Archaeologists have found a 200-seat arena eight meters underground in Jerusalem. The ancient Roman theater was discovered in the Old City part directly below Wilson's Arch. Researchers from the Israel Antiquity Authority were excavating this site from 2015. Along with the arena, a substantial section of Western Wall that has been buried for 1,700 years.

With this discovery, archaeologists are now one step nearer to solve what happened after the Romans destroyed the then Jerusalem in 70CE. The work will continue for a minimum of six months more. It is expected that First Temple-era findings will be discovered as well. The public can witness the findings after the work is fully completed.

During a press conference held underground at the site, archaeologists Dr. Avi Solomon, Dr. Joe Uziel, and Tehillah Lieberman put into context the theater structure's discovery. They said that the findings provided a peep into the daily public life of that period.

Efforts to excavate these ruins are not new. Charles William Wilson, the British archaeologist and surveyor during the 1860s became the pioneer among his profession to find whether a theater like the one discovered was built near the Western Wall. The theater was mentioned by a number of historical sources like Josephus Flavius. However, the ruins eluded a number of modern excavations until now. Uziel told the assembled media that the exciting part of the discovery that the archaeologists did not expect to find was the arena in the spot where it was discovered.

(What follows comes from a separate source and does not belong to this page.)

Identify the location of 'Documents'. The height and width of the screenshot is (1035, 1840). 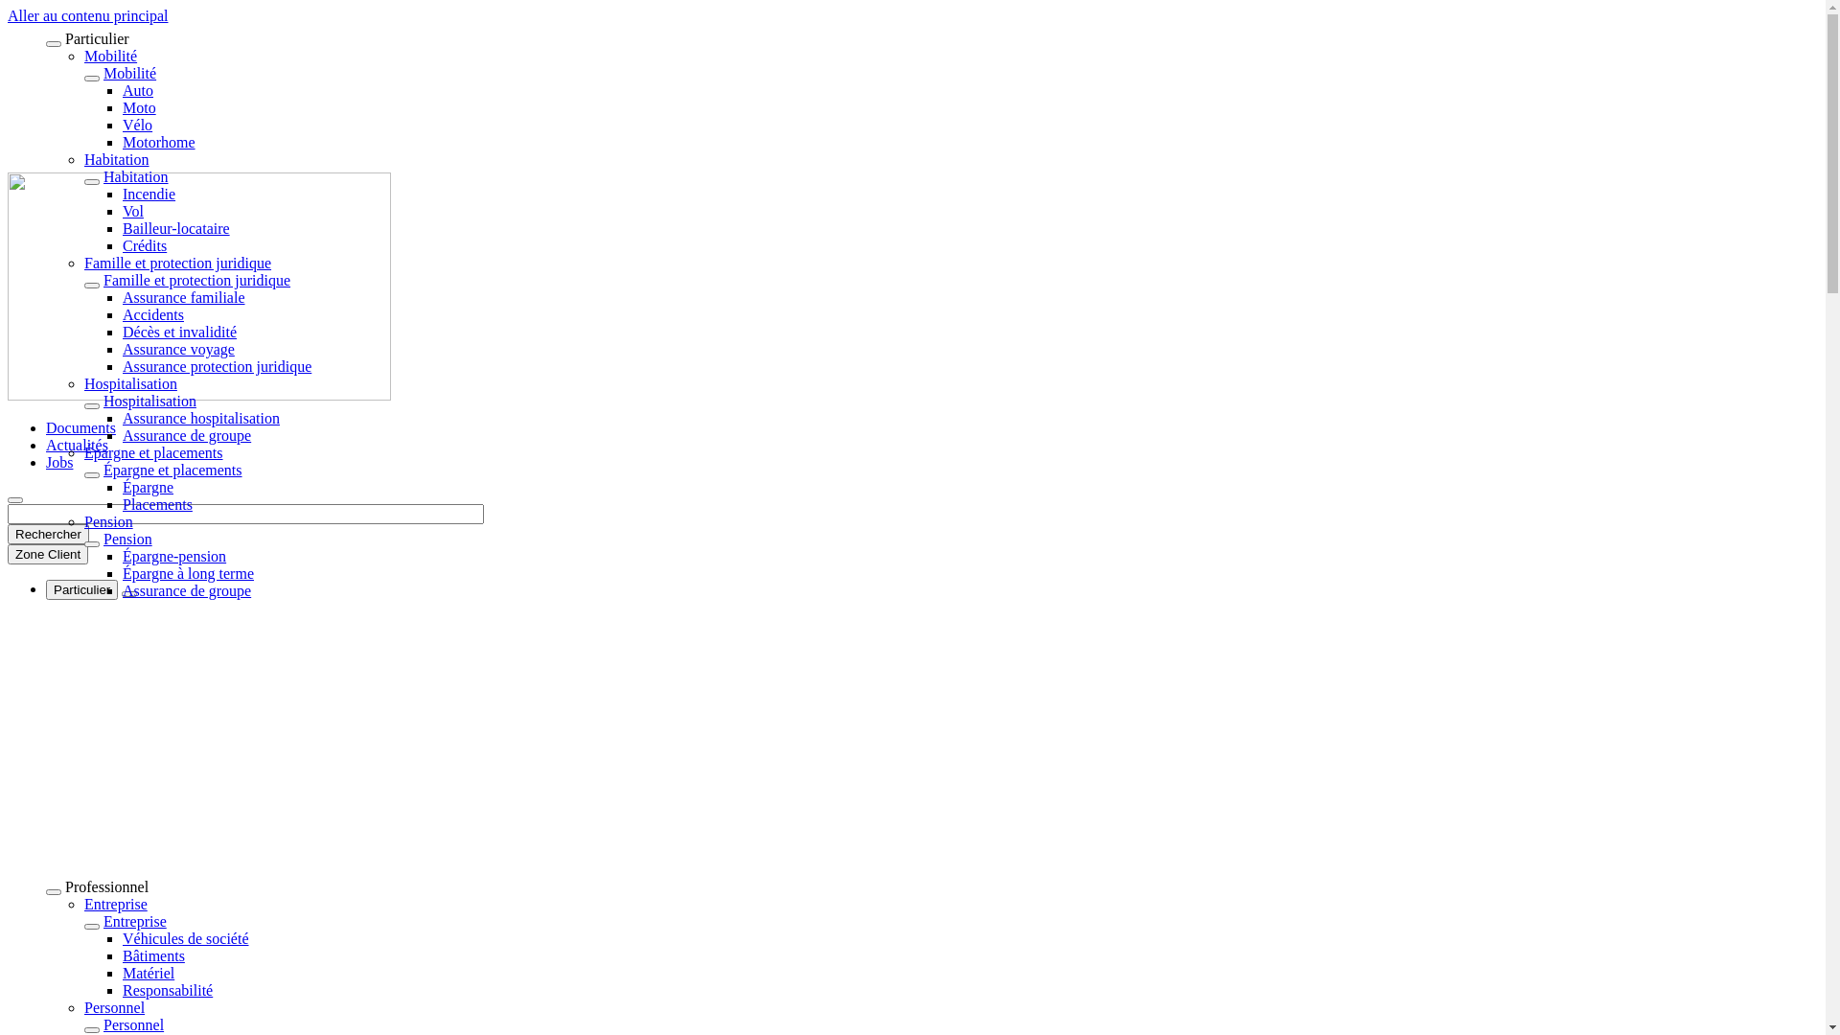
(80, 427).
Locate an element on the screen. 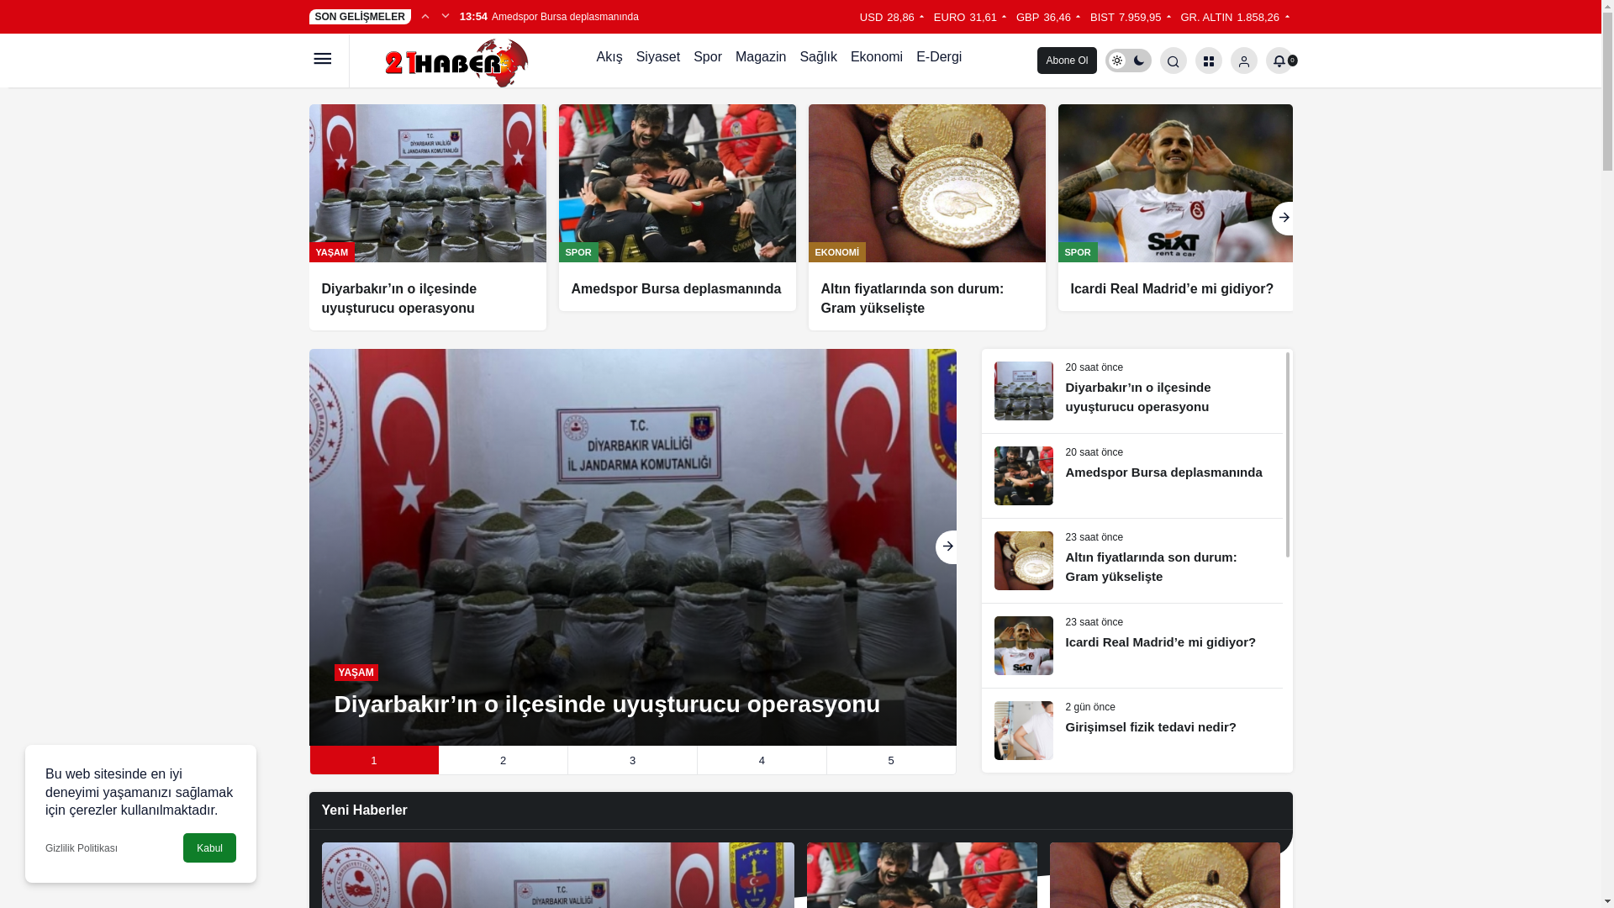 Image resolution: width=1614 pixels, height=908 pixels. 'Abone Ol' is located at coordinates (1065, 60).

The excavated building is of relatively small size when compared to other Roman theaters of the same period. The smaller structure has led a number of experts to believe that the building could actually be an Odeon. The latter is a playhouse utilized for acoustic functions. Another theory put forward is that the structure was a bouleuterion -a building constructed for the sole purpose of meeting area of the city councils. Archaeologists discovered that the building was not complete in its construction. The stairs remain unfinished.

Archaeologists speculate that the theater could date from the time period of Bar Kokhba revolt. The cataclysmic event happened in second century AD. The start of the revolt forced the Romans stationed in the region to abandon all construction activities. They were instead sent to quash the rebellion. It is possible they did not come back to complete the construction.